09 August 2007
what's done is done and cannot be undone?

Although it is clear that the City of Waterloo will need to proceed with the controversial west side developments, the entire issue continues to generate a heated emotional response. Rambling Rose attended the 23 July 07 City of Waterloo Council meeting and noted how polarized and politicized the community dialogue had become. On the one hand, Regional and City staff were insisting they were willing to listen to any "additional technical professionally-substantiated information" and bemoaned the abundance of "misinformation" [=====> a lie or erroneous information?] that was clouding the issue. On the other side, the dedicated environmentalists hammered away at the related environmental issues with one delegate asserting, "this is a democracy not a bureaucracy!"
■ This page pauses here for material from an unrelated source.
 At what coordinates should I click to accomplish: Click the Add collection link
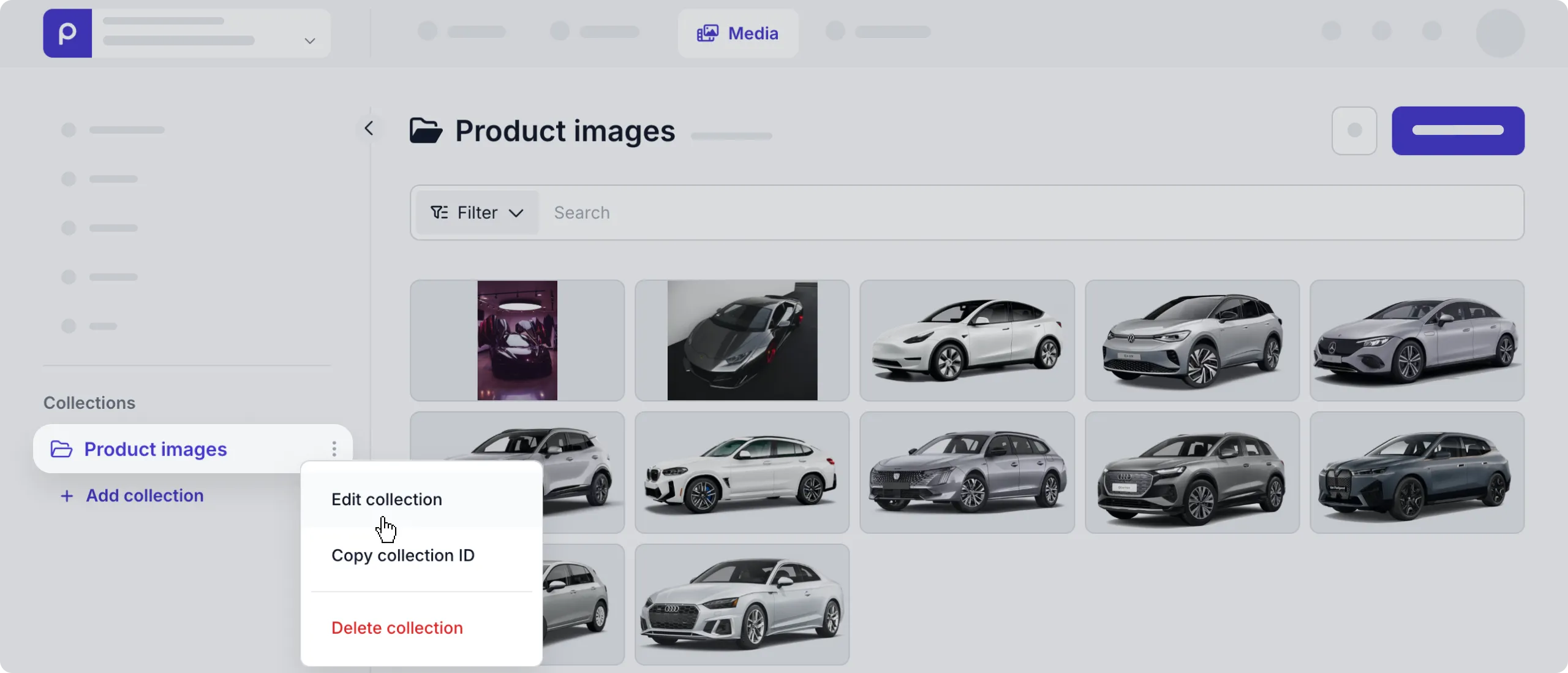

With a provincial election just around the next corner, it was hardly surprising to find candidates appearing as delegates or pressing the flesh-- a dozen or so politicians-- present, past and future had determined that spending a summer Monday evening in Council Chambers was a politically correct move. More than one delegate issued a call for provincial intervention in this municipal planning issue. This, in spite of assurances by the regional director of Community Planning that he would be using the Places to Grow Act to protect the Waterloo Moraine. Perhaps few in the audience were aware that this individual had been seconded to work with provincial planning staff in devising the greenbelt legislation. There were even out-of -town delegates representing earthroots.org who rose to challenge developments that were leapfrogging the greenbelt.
The morning after the night before, the local rag opined thus: "“The battle to keep three new subdivisions out of Waterloo’s west side has been lost...The province has designated Waterloo Region as an area for significant growth, growth that will demand not only more dense developments in city centres but new housing subdivisions – as the three that will and should be built in west Waterloo....If we want to grow...we have to find new places to put growth, to house the workers expanding our high-tech sector. The challenge facing us to do this in a way that reconciles competing interests, that protects prime farmland as well as environmentally sensitive lands.” (1)
If The Record's verdict was meant to resolve the issue once and for all, it did not. Following are brief excerpts from the ongoing discussion:
- “City council doesn’t actually have much say in development, beyond what it has set out in its
official plan. If an area is listed as residential in the plan*, then the city is bound to allow
residential development. If it doesn’t, developers have a case they can appeal to the Ontario
Municipal Board...The OMB is a board of 25 unelected officials, who hold the real power over
development...Even when city councils do choose to deny development in favour of promoting
the environment, many developers will appeal the decision....Why not?....excellent rate of
success....2003 study commissioned by the Federation of Ontario Naturalists found 70% of OMB
decisions in favour of developers over environmental proponents...
a. Notes: * Apparently in 1995 and 2000, the City of Waterloo did not update the
plan ====> and why not? ....[hence, the effective plan dates to 1990 but is currently being updated ==> public input at www.waterloo.ca > plan it ] (2) - “...council, with all of its good intentions and campaign promises is simply a collection of well-meaning people whose voice is ultimately directed by city staff...The politicians do what city staff advises and the developers influence city staff and few new visions, from a democratic perspective, really take flight. Our public meetings are merely a chimera of democracy." (3)
- "We are painted into a corner by archaic provincial legislation that allows developments to be 'grandfathered' to only conform to the applicable rules of the day when they were submitted. In this case, we are dealing with a 1992 scenario in an increasingly intelligent and environmentally aware 2007." (4) ===> this rookie councillor had the wit to ask staff, "... a planning decision based on market forces???"
Time for some more homework and more questions to ask? For starters, the pre- and post-development infiltration rates cited as justification for CWC (third pipe) system need clarification: 1) are the pre-development infiltration rates based on tile-drained agricultural lands and the post-development rates based on the same lands with the drainage tiles removed during the development process? and 2) would the CWC system break down if every householder installed rain barrels to save on rising water costs? --that question was raised and elicited this response "we need most of the water to recharge the aquifer."
“One of the problems with modern society is that it places more importance on things that have a price than on things that have a value. Breathing clean air, for instance, or having clean water in the rivers, or having legal rights -–these are things that don’t have a price but have a huge value. Oil does have a price, but its value is much less. And sometimes we make the mistake.” Fajardo quoted by Alex Shoumatoff, “The Gasping Forest,” Vanity Fair May 2007
Photo copyright Sandamara Images 2002: split cedar rail snake fence in the Halliburton Highlands suggests the 20 years these three subdivisions have been in the planning stages.
Sources: (1)“New subdivisions need to be built,” editorial the Record 25 Jul 07; (2)Helen Kaluzny, The Citizens of Waterloo must push for smarter growth,” The Record 07 Aug 07; (3)Marty Remple, Waterloo city staff dominates the city,” letter to editor The Record 02 Aug 07; (4) Karen Scian, Waterloo council ignores the long-term view, The Record 02 Aug 07; (5) Jeff Outhit, No time line for housing approval, The Record 07 Aug 07.